When cancer has spread to the lymph nodes, doctors can perform a procedure called sentinel lymph node biopsy to determine if any lymph nodes are involved, and avoid a full lymph node dissection if none of the nodes are cancerous. Women who have a sentinel lymph node biopsy instead of a standard lymph node dissection (in which all of the underarm nodes are removed) may experience less pain and fewer complications.
Radiation is also recommended for many women. Some women may benefit from intensity modulated radiation therapy (IMRT), in which complex computer programs help us avoid radiating normal tissue.
Chemotherapy and hormonal therapy are other treatments for breast cancer. At the University of Chicago Comprehensive Cancer Center, we have many clinical trials to determine how best to use chemotherapy and hormonal therapy. We are also exploring new types of chemotherapy, hormonal therapy and biologic therapy.

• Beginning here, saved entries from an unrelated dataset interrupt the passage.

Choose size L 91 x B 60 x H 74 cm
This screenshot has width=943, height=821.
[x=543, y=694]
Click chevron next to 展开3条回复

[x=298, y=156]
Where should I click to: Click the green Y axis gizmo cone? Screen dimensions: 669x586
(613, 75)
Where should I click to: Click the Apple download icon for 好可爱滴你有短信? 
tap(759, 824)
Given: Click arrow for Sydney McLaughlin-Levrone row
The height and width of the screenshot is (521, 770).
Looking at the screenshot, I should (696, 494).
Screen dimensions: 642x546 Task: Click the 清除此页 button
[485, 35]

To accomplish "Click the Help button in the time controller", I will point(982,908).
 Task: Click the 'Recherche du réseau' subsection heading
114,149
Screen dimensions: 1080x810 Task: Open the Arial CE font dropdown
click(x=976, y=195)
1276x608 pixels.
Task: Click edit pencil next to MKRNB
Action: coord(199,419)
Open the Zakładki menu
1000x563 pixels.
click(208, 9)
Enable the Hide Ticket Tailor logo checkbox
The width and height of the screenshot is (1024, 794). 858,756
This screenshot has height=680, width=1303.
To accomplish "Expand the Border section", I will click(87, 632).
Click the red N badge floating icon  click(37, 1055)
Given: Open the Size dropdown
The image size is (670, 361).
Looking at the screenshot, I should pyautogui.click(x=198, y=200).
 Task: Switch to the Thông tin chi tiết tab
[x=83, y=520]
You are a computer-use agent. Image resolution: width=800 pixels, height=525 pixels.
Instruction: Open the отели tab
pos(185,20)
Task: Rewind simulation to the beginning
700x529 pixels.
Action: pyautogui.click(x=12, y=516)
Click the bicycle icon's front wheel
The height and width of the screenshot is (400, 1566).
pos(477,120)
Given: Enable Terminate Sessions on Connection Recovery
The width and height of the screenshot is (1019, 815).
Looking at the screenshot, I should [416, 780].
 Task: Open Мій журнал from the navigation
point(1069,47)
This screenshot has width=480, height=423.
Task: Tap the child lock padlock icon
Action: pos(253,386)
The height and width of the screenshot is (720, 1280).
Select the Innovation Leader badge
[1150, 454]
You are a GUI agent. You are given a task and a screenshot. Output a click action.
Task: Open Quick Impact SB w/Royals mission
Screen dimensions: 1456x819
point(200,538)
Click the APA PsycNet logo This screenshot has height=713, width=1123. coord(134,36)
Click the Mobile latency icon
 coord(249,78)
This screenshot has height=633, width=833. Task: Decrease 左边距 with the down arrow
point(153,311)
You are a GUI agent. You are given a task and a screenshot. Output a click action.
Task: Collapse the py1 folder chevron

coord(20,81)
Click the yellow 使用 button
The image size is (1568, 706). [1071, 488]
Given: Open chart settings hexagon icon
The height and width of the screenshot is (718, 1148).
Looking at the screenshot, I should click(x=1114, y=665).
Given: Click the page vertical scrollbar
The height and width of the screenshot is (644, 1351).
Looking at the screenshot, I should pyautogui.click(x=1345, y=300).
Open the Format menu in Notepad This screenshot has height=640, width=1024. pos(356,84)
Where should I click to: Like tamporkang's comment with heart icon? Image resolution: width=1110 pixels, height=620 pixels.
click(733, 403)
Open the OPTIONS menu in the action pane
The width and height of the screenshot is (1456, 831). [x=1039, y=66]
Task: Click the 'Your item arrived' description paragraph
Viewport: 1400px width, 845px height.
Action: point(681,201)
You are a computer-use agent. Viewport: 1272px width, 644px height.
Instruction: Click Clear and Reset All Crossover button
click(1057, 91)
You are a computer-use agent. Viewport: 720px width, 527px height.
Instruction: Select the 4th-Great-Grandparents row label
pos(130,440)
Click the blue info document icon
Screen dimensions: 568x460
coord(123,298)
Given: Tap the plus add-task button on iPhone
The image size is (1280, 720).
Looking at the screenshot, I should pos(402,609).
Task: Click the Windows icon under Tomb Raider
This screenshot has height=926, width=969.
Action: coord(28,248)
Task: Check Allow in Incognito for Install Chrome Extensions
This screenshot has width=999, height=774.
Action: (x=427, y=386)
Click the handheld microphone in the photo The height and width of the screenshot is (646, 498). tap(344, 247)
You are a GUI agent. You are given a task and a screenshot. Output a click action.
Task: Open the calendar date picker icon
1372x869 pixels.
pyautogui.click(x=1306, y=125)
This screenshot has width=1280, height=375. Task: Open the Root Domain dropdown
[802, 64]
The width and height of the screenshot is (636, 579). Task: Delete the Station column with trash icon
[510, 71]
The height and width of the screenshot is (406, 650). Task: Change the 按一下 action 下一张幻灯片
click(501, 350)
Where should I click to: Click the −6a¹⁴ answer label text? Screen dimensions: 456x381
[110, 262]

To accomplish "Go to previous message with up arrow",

As many as 25 to 30 percent of women who have breast cancer surgery with lymph node removal and radiation therapy develop lymphedema, a disorder in which lymph fluid accumulates, leading to chronic swelling in the upper arm. Our breast cancer treatment team includes a leading authority on microsurgical treatments for lymphedema. We're one of a few hospitals in the country that offers lymphovenous bypass and lymph node transfer for treatment of lymphedema.